### REQUIRED ACTIONS
[1] From the extended XYZ page, quote the passage starting at "Installation" and ending at "the following commands.".
[2] In the extended XYZ page, what is the default value of the prefix variable respected by the Makefile?
[3] Proceed with the extended XYZ page from its last sentence, keeping it separate from the data.

### EXCERPTED PASSAGE
=== Begin Enclosure ===

Awesome

Extended XYZ specification and parsing tools

This repository contains a specification of the extended XYZ (extxyz) file format, and tools for reading and writing to it from programs written in C, Fortran, Python and Julia.

Installation

Python

The latest development version can be installed via

pip install git+https://github.com/libAtoms/extxyz

This requires Python 3.6+ and a working C compiler, plus the PCRE2 and libcleri libraries. libcleri is included here as a submodule and will be compiled automatically, but you may need to install PCRE2 with something similar to one of the following commands.

brew install pcre2 # Mac OS, with homebrew
sudo apt-get install libpcre2-dev # Ubuntu

Binary wheels for Linux and MacOS which do not require PCRE2 or libcleri are built in the GitHub CI for each tagged release.

Stable releases are made to PyPI, so you can install with

pip install extxyz

`libextxyz` C library

The underlying parser is written in C. The C code is compiled automatically when you build the Python package, but you can also compile it as shared library libextxyz.so as follows

make -C libextxyz
make -C libextxyz install

The Makefile respects the usual environment variables CC, CFLAGS, LDFLAGS, etc, plus prefix (default /usr/local).

Fortran bindings

To build the fextxyz exectuable demonstrating the Fortran bindings, you first need to download and compile QUIP -- see the CI for an example of how to do that automatically. Then, set QUIP_ROOT and QUIP_ARCH

export QUIP_ARCH=linux_x86_64_gfortran
export QUIP_ROOT=/path/to/QUIP
make -C libextxyz fextxyz

The Fortran bindings will later be moved to QUIP, since they are tied to QUIP's Dictionary and Atoms types.

=== End Enclosure ===

### GIVEN INFORMATION

=== Begin Enclosure ===

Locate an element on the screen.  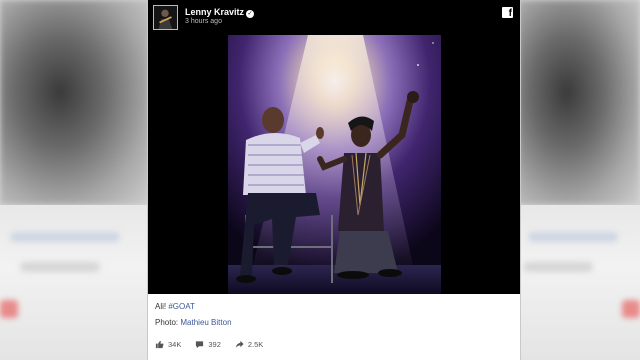
verified-badge-icon: ✓ is located at coordinates (250, 14).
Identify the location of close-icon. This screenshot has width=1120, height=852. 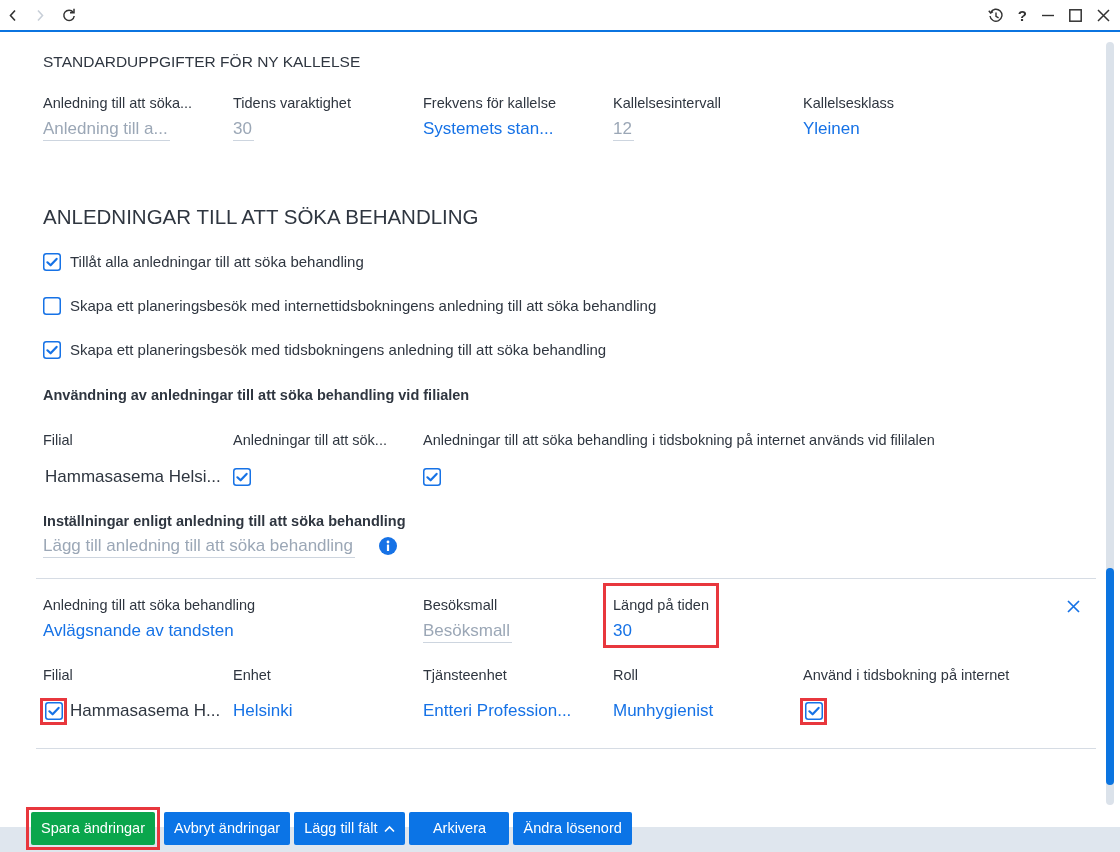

=== End Enclosure ===

### ANSWERS BY TASK
[1]
Installation

Python

The latest development version can be installed via

pip install git+https://github.com/libAtoms/extxyz

This requires Python 3.6+ and a working C compiler, plus the PCRE2 and libcleri libraries. libcleri is included here as a submodule and will be compiled automatically, but you may need to install PCRE2 with something similar to one of the following commands.

[2] /usr/local

[3]
Julia bindings

Julia bindings are distributed in a separate package, named ExtXYZ.jl. See its documentation for further details.

Usage

Usage of the Python package is similar to the ase.io.read() and ase.io.write() functions, e.g:

from extxyz import read, iread, write, ExtXYZTrajectoryWriter
from ase.build import bulk
from ase.optimize import BFGS
from ase.calculators.emt import EMT

atoms = bulk("Cu") * 3
frames = [atoms.copy() for frame in range(3)]
for frame in frames:
    frame.rattle()
    
write("filename.xyz", frames)

frames = read("filename.xyz") # all frames in file
atoms = read("filename.xyz", index=0) # first frame in file
write("newfile.xyz", frames)

traj = ExtXYZTrajectoryWriter("traj.xyz", atoms=atoms)
atoms.calc = EMT()
opt = BFGS(atoms, trajectory=traj)
opt.run(fmax=1e-3)

There is also an extxyz command line tool for testing purposes, see extxyz -h for help. This can alternatively be invoked via python -m extxyz.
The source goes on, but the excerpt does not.